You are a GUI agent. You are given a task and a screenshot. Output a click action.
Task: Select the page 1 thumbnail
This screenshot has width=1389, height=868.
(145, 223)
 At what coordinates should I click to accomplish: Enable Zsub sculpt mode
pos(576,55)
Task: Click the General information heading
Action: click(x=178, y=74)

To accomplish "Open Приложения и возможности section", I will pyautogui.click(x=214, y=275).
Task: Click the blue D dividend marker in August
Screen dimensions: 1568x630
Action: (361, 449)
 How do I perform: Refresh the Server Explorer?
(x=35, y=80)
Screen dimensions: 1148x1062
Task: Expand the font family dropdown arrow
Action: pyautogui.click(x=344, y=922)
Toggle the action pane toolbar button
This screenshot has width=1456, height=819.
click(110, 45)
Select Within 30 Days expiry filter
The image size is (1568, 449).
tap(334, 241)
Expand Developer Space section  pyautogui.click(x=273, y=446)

********************

* EXERCISE:
This calls for an exact transcription of every entry above.

* EXPECTED OUTPUT:
You are a GUI agent. You are given a task and a screenshot. Output a click action.
Task: Select the page 1 thumbnail
This screenshot has width=1389, height=868.
(145, 223)
 At what coordinates should I click to accomplish: Enable Zsub sculpt mode
pos(576,55)
Task: Click the General information heading
Action: click(x=178, y=74)

To accomplish "Open Приложения и возможности section", I will pyautogui.click(x=214, y=275).
Task: Click the blue D dividend marker in August
Screen dimensions: 1568x630
Action: (361, 449)
 How do I perform: Refresh the Server Explorer?
(x=35, y=80)
Screen dimensions: 1148x1062
Task: Expand the font family dropdown arrow
Action: pyautogui.click(x=344, y=922)
Toggle the action pane toolbar button
This screenshot has width=1456, height=819.
click(110, 45)
Select Within 30 Days expiry filter
The image size is (1568, 449).
tap(334, 241)
Expand Developer Space section  pyautogui.click(x=273, y=446)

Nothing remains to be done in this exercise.